The reason according to the conservation organization is that the SHSH initiative is "...an aggressive charge that mobilizes science, fundraising and devoted volunteers to combat some of the driving factors in the decline of wild turkey numbers, loss of habitat and the decrease in the number of hunters."
"'Save the Habitat. Save the Hunt.' has re-energized our incredible volunteer base and it shows in the progress that has been made thus far," said Becky Humphries, NWTF executive vice president of conservation, in a news release.
"There is still a long road ahead in our efforts to ensure the future of our habitats and our wildlife but it is nice to know we are making great strides from the start."
The initiative's goals are big and include efforts to raise $1.2 billion to conserve and enhance more than four million acres of essential upland wildlife habitat, to create at least 1.5 million additional hunters and to open access to 500,000 acres for hunting, shooting and outdoor enjoyment.
Ambitious, yes. But what else would you expect from the organization founded in 1973 that has been perhaps the biggest player in what is arguably the greatest conservation success story in North American wildlife history, the restoration of the wild turkey?
In the NWTF's ongoing efforts to conserve and enhance some four million acres of habitat, the organization has identified regions and corresponding focal landscapes that are in need of urgent attention. A number of states have worked alongside the organization in the past year to create strategic plans to address the immediate needs in such areas.
The creation of some 1.5 million new hunters is the second goal of the initiative according to the NWTF and has also seen first-year success. State agencies like Minnesota Department of Natural Resources have partnered with the NWTF to successfully offer mentored hunts in the past year. That effort has seen nearly 200 youth being accepted into the Minnesota DNR program and placed with a hunting mentor.
The NWTF indicates that it has also been able to help offer several mentored hunts in Georgia. A "hunt and learn" weekend partnership with the Savannah Wildlife Refuge was an incredible success according to the group, one that resulted in several other wildlife refuges exploring the option of offering similar programs.
In addition to the above success stories, after one year's time, the NWTF says that its SHSH initiative is "...well on its way to meeting the goal of opening access for hunting to 500,000 acres. More than 81,000 acres have already been opened for hunting use."
What does all of this mean?
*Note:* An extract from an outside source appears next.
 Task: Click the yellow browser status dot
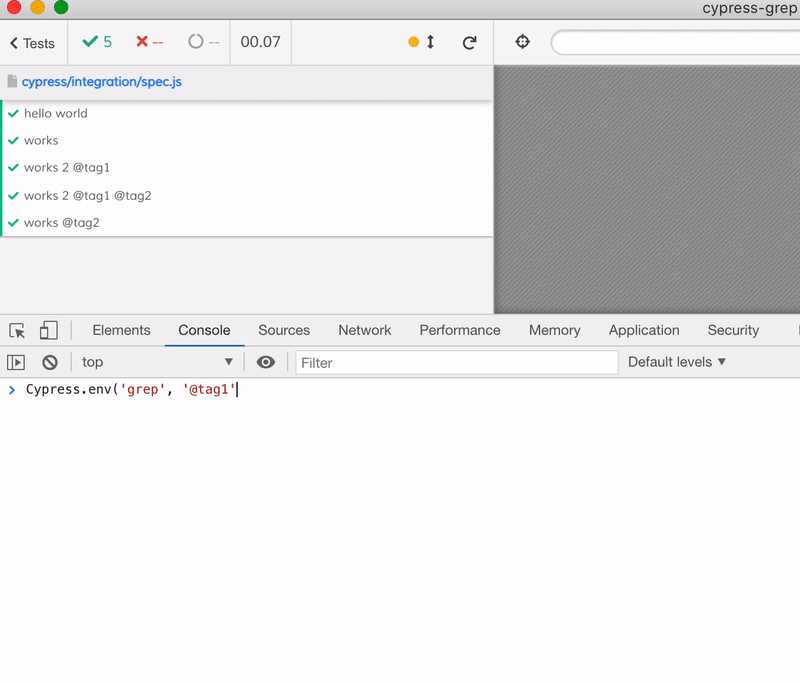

A big win for hunters and for hunting to start with.
And ultimately, a big win for the North American wild turkey and other wildlife species that depend on healthy habitat.
"Hunters are the biggest advocates for conservation in the form of donations or through funds generated by license sales," said Humphries, in the news release.
"An increase in the number of hunters along with opportunity will lead to more funds for saving precious habitat," she added.
And that's certainly something to gobble about.